● **Goal of the exercise**
Return each line from the entries below that contains the word "This".

>>>>

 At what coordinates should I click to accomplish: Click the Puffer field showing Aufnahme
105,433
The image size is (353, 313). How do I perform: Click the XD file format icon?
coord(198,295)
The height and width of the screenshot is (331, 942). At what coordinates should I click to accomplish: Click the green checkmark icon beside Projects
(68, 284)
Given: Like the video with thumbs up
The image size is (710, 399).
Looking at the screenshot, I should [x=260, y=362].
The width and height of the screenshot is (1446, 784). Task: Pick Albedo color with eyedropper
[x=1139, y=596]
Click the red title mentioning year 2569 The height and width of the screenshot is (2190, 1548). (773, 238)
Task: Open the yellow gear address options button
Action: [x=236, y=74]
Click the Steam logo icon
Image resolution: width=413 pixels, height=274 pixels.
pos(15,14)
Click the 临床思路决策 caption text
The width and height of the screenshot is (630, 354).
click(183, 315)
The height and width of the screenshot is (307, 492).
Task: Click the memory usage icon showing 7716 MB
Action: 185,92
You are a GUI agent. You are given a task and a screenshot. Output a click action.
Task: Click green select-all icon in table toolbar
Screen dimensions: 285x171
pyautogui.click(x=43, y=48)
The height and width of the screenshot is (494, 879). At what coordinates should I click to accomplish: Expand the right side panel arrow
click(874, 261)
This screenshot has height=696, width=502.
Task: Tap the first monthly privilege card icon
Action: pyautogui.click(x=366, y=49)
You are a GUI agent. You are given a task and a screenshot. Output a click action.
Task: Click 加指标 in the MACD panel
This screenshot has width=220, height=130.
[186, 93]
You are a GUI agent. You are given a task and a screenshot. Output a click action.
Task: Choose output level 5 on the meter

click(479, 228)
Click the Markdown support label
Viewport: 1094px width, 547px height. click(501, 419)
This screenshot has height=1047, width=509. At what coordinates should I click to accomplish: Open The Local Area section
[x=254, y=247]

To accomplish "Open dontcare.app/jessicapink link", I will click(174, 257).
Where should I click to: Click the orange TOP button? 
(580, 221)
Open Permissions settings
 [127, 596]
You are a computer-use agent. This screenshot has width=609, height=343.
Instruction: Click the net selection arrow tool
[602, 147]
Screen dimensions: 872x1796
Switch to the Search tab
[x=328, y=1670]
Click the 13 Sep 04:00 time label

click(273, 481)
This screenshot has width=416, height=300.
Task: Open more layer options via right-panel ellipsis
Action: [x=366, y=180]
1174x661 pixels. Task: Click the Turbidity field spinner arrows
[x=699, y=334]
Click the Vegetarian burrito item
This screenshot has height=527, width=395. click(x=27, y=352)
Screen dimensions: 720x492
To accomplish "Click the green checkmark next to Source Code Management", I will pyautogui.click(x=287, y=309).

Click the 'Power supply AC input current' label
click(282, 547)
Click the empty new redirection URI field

<<<<

● **In response**
This screenshot has height=696, width=502.
This screenshot has width=220, height=130.
This screenshot has height=1047, width=509. At what coordinates should I click to accomplish: Open The Local Area section
You are a computer-use agent. This screenshot has width=609, height=343.
This screenshot has width=416, height=300.
This screenshot has height=527, width=395. click(x=27, y=352)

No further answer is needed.